Gegen das ihr am 10.05.2016 zugestellte Urteil hat die Beklagte am 31.05.2016 Berufung eingelegt und diese - nach Verlängerung der Berufungsbegründungsfrist bis zum 27.07.2016 - mit einem an diesem Tag beim Landesarbeitsgericht eingegangenen Schriftsatz begründet.

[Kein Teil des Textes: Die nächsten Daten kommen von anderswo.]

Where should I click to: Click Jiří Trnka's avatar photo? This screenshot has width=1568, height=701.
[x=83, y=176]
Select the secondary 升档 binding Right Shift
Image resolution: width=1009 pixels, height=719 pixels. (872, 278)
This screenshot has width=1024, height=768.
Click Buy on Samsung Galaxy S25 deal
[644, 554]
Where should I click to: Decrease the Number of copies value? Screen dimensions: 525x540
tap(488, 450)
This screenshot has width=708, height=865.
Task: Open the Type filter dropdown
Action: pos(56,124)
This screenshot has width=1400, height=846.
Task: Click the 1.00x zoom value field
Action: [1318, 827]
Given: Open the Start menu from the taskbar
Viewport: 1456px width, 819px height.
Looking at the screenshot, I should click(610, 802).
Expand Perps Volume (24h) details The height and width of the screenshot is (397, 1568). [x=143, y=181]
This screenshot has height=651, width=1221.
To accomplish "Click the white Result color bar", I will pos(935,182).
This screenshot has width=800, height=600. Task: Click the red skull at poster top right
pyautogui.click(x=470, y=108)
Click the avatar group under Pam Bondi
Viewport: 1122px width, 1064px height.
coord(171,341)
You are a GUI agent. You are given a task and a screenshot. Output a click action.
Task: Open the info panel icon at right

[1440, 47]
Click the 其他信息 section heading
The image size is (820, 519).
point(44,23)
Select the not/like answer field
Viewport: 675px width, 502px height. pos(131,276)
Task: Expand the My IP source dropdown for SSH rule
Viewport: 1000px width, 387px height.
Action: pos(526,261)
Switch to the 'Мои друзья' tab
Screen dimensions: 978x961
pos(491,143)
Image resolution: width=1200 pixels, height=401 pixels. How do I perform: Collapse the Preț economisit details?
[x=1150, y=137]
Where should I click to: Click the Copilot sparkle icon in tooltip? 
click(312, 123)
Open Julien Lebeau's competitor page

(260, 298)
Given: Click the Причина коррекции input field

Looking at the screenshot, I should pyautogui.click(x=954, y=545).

Zur Begründung ihrer Berufung führt sie aus, nach der aktuellen Rechtsprechung des Bundesarbeitsgerichts sei für das Vorliegen einer wissenschaftlichen Tätigkeit entgegen der Auffassung des Arbeitsgerichts ausreichend, dass der Lehrende wissenschaftliche Erkenntnisse Dritter vermittele. Sie beruft sich darauf, zur Vor- und Nachbereitung der Lehrveranstaltungen habe sich der Kläger mit umfangreicher Literatur auseinandergesetzt, um den Studenten den aktuellen Forschungsstand zu vermitteln. Dass es sich nicht lediglich um Unterricht handele, folge bereits daraus, dass dem Kläger 65 % seiner Arbeitszeit zur Verfügung stünden, um ein Lehrdeputat von 6,5 Semesterwochenstunden zu bestreiten. Auch habe zwischen seinen Lehrveranstaltungen und seinen Forschungsaktivitäten ein Zusammenhang bestanden. Für eine Zuordnung zum wissenschaftlichen Personal spreche zudem, dass der Kläger ausweislich der Arbeitsplatzbeschreibung in die Funktionsgruppe Arbeitsgemeinschaft Grundschulforschung eingegliedert und damit Teil eines forschenden Teams sei.
Die Beklagte beantragt,
das Urteil des Arbeitsgerichts Essen vom 14.04.2016 - 1 Ca 3012/15 - abzuändern und die Klage abzuweisen.
Der Kläger beantragt,
die Berufung zurückzuweisen.
D...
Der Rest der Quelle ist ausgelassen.